Visual Studio 2015 - worth the upgrade from prior versions
Updated April 26, 2017

Visual Studio 2015 - worth the upgrade from prior versions

Mike Gallagher | TrustRadius Reviewer
Score 10 out of 10
Vetted Review
Verified User

Software Version

Professional

Overall Satisfaction with Visual Studio IDE

Our development team recently upgraded to Visual Studio 2015, and were previously using Visual Studio 2013. The applications we develop allow a physician to register for certification exams and continuing education modules, manage their profile, receive communications from our organization and aid our scoring process to name a few key projects. We use a variety of technologies including ASP.Net MVC, web API and web services, message queuing, ORMs, and Angular to create these platforms which are all developed with Visual Studio.
  • Visual Studio 2015 has improved support for TypeScript, which has smoothed our teams transitioning to Angular 2. Intellisense and keyword recognition were not well supported in the prior releases.
  • The latest version of Visual Studio incorporates a new "My Work" tab for Team Explorer which allows developers to efficiently track work items assigned to them, as well as request, accept, decline, and perform code reviews.
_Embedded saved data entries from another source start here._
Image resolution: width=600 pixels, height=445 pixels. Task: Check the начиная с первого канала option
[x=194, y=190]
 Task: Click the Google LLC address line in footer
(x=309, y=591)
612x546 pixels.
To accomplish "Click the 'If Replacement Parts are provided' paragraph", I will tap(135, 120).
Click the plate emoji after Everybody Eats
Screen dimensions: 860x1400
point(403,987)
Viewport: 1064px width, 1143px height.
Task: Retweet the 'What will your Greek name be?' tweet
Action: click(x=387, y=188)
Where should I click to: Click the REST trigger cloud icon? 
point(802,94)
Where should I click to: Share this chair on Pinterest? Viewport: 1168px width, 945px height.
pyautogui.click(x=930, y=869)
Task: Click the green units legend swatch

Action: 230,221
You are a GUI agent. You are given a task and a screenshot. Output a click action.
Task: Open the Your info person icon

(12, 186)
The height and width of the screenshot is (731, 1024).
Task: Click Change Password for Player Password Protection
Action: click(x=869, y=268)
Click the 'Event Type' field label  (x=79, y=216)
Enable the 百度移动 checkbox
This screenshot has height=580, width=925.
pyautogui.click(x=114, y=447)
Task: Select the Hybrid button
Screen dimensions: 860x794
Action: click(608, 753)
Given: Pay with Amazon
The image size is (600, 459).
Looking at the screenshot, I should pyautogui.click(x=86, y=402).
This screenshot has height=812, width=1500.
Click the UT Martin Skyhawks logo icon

This additional has allowed my team to improve our in-house code review process during our day to day sprint work.
  • Visual Studio does an excellent job of incorporating external tools that can be added on to provide additonal support and allows a developer to create custom toolbar buttons. We do just this we tools that we use for compiling TypeScript for Angular 2.0 projects, as well as tools to help us enforce coding standards, and unit test code coverage.
  • Visual Studio offers great debugging functionality for unit testing, which has allow our teams to improve our application performance and trace errors much more quickly.
  • The native support for Jasime in Visual Studio 2015, while developing unit tests for Angular 2.0, could be improved. I have found myself using an alternative version, Visual Studio Code, to perform this task as the native support is much better.
  • I find that the auto-formatting of HTML files leaves a bit to be desired. Too many developers are careless with indentation, and when making changes to files that have been maintained by a developer whose indentation varies or has been careless, the auto-formatting does not do a great job of adjusting the indentation making it confusing and time intensive to make the adjustments manually.
  • Visual Studio could use better organized menus, allowing me to find all windows, such as solution explorer, team explorer, and debug windows, in the same menu so that I do not need to hunt them down. I'd prefer spending more time on the code, and less time remembering which menu hold the options for each window and toolbar.
  • Speed is the most obvious benefit from Visual Studio. Developer are able to get a project going quickly, and provide results to stakeholders quickly.
  • We use SCRUM at our office and Visual Studio has great support for SCRUM, making it easy for developers to present their progress during daily Stand-up meetings with the team. Checked in code can be linked to tasks directly from the Sprint, and code reviews may be performed and tracked from Visual Studio.
  • The learning curve associated with Visual Studio is minimal for new developers, so bringing a young developer up to speed on specific application requirements and features will not be hindered by a complex IDE.
Visual Studio supports many languages aside from the Microsoft .Net suite, including client-side scripting, unit test frameworks, T-SQL, PL\SQL, as we as offering modeling tools for databases. I honestly have not looked for alternatives simply because of the quantity of features that Visual Studio offers, many of which I take advantage of on a routine basis. I have used others sparingly, but have not favored any of them over Visual Studio.
As a developer who has worked on a variety of applications over the last 17 years, writing code in .Net technologies and in client-side scripting, I find that Visual Studio has always been able to assist me in rapidly getting the job done, offering language support, intellisense, code formatting, debugging and other key aspects needed in the development process. There are many tools out there that may help with one piece of the process or another, but exclude other functionality. Visual Studio provides the most complete tool set, and is continuously improved with each new version.